- Provided data -
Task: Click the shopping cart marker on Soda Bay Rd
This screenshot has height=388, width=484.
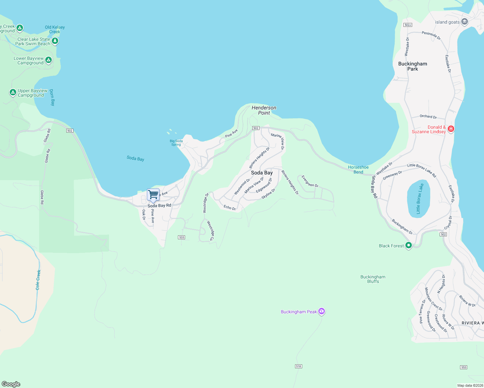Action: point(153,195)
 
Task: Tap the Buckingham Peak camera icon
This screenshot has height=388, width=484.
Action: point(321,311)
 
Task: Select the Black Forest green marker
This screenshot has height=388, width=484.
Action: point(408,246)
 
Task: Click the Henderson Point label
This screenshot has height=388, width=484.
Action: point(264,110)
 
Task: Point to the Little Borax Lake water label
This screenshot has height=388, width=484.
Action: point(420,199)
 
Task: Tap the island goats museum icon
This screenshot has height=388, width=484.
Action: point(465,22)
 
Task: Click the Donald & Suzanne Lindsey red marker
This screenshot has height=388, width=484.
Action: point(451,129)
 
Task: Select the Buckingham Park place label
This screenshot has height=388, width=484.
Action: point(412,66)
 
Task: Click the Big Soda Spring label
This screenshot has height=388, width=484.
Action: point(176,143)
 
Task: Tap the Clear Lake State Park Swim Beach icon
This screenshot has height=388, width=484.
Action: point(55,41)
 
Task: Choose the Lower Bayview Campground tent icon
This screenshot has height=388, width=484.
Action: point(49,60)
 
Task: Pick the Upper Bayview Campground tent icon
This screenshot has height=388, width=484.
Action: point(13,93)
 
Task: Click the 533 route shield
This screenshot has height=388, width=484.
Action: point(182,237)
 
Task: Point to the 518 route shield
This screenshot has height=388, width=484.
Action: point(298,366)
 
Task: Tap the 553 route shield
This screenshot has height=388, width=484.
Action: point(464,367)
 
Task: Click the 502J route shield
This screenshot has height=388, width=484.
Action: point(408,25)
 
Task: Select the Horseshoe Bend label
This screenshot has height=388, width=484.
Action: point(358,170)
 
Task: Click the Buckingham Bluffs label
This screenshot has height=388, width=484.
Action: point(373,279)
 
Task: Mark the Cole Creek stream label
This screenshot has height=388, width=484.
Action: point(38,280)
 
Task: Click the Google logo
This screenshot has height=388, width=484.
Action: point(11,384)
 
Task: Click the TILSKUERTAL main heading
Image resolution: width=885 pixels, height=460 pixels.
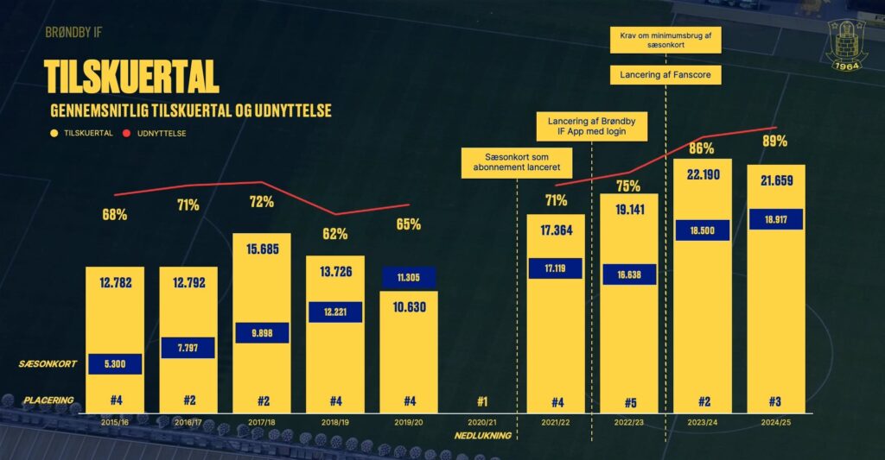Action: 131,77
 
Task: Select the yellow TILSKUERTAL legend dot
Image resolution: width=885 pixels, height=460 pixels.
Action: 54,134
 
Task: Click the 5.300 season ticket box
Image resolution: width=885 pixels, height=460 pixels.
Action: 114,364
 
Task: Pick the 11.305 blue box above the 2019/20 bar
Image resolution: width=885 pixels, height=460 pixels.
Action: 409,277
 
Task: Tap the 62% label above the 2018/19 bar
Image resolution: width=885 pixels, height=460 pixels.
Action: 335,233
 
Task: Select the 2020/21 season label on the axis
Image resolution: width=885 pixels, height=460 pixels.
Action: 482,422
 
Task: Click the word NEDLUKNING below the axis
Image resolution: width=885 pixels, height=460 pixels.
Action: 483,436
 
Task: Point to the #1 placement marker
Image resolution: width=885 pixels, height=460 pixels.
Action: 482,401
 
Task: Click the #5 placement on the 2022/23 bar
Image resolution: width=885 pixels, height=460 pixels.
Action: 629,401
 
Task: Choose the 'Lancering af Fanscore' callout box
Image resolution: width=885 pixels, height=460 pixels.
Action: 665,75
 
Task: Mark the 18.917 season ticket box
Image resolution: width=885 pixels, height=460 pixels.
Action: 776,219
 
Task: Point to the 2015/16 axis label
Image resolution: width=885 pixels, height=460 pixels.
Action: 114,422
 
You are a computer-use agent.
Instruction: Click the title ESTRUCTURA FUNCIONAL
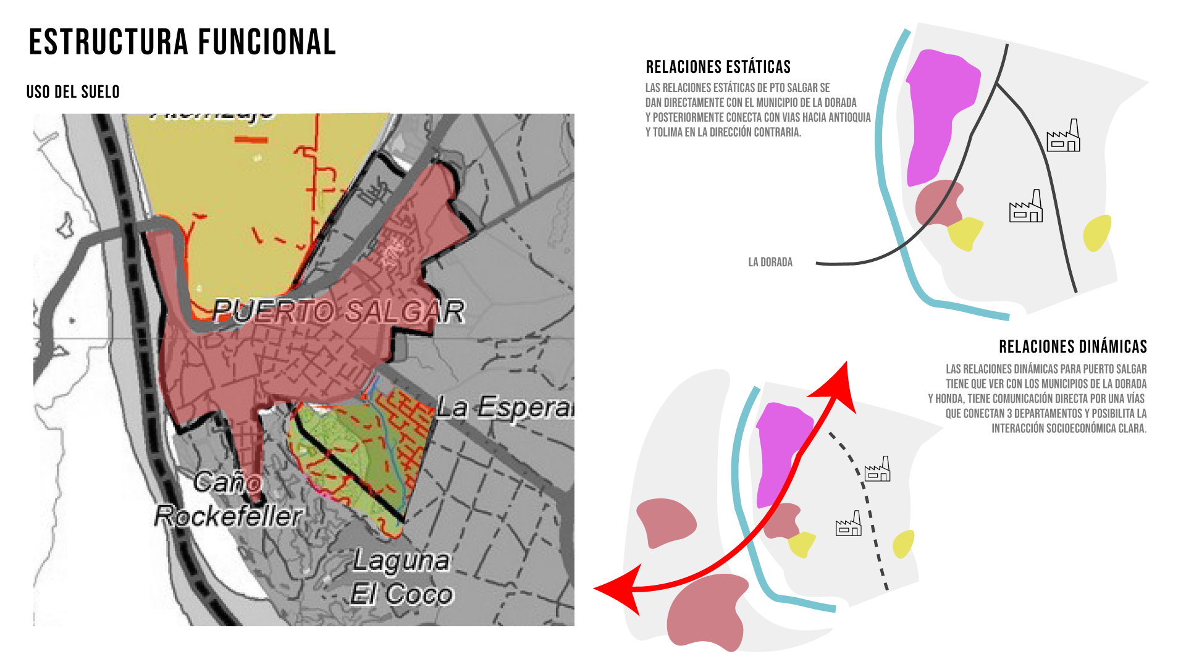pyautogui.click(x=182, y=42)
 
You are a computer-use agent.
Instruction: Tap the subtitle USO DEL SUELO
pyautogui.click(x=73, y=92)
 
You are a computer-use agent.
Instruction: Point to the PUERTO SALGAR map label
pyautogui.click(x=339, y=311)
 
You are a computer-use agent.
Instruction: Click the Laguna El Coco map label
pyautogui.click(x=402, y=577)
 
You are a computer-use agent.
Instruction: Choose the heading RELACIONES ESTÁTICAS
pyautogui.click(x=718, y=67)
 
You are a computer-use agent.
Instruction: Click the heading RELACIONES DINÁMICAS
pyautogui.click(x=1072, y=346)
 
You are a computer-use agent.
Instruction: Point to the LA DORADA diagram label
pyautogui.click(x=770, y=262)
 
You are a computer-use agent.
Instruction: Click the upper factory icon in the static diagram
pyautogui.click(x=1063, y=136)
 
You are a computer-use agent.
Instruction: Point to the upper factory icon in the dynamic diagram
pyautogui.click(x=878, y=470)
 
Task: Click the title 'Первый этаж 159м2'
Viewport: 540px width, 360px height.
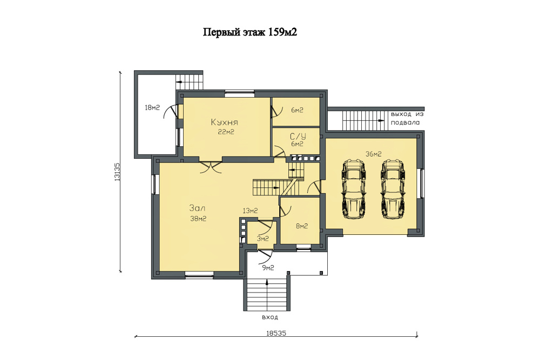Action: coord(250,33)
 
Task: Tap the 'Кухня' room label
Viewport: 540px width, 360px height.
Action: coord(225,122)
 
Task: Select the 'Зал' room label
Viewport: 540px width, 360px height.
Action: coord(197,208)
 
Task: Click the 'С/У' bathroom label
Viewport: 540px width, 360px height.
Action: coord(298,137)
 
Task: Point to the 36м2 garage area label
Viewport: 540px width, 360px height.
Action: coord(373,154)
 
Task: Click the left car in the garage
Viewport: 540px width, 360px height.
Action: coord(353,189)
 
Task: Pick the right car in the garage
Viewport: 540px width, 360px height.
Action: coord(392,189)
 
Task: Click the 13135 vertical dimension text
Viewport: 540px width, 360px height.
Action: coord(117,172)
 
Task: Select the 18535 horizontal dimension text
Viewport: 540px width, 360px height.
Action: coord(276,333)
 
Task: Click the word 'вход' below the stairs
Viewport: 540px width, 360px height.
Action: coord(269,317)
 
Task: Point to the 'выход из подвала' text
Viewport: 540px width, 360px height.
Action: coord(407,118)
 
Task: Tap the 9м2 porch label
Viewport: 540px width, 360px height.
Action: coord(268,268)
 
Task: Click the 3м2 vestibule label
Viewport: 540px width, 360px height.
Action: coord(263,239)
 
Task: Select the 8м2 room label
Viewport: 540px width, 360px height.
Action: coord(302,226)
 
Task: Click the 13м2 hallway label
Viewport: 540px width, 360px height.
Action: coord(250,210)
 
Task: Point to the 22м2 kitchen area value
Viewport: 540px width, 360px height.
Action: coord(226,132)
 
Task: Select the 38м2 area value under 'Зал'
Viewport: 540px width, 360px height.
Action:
...
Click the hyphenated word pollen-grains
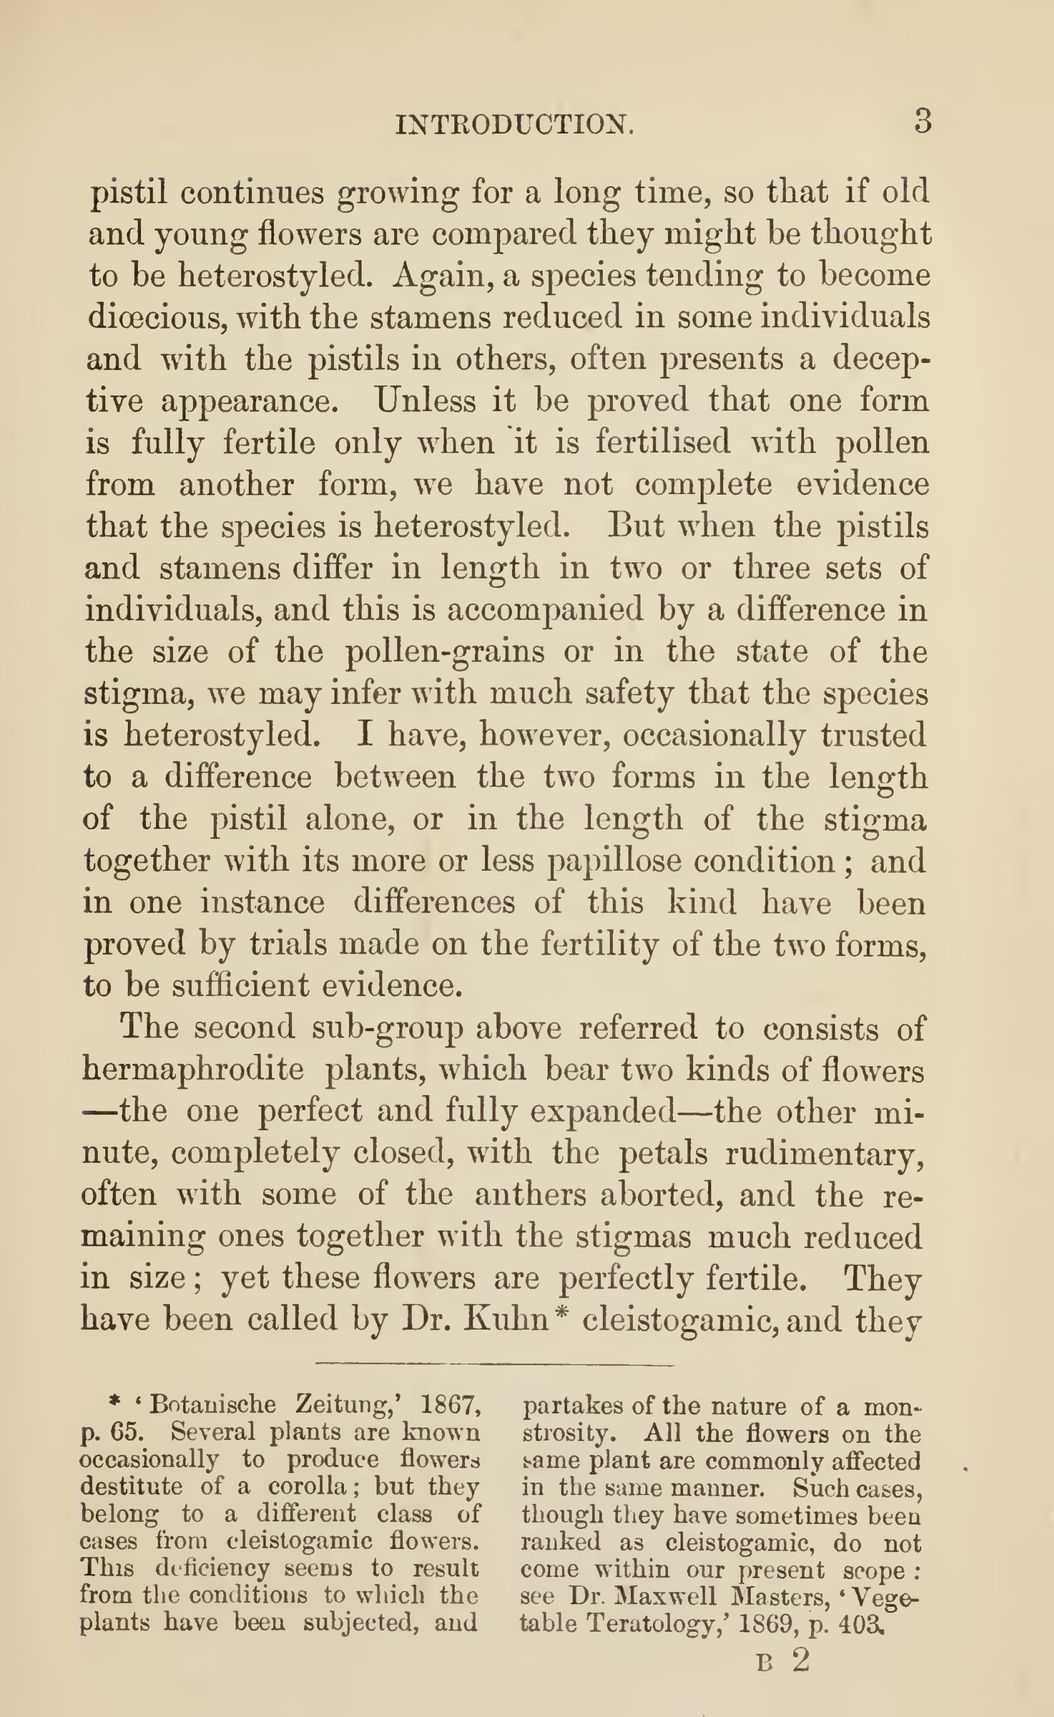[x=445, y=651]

- Your instructions -
Please pull out every line above that contains the word "Campground".

- Expected answer -
Task: Choose the Lower Bayview Campground tent icon
Task: Pick the Upper Bayview Campground tent icon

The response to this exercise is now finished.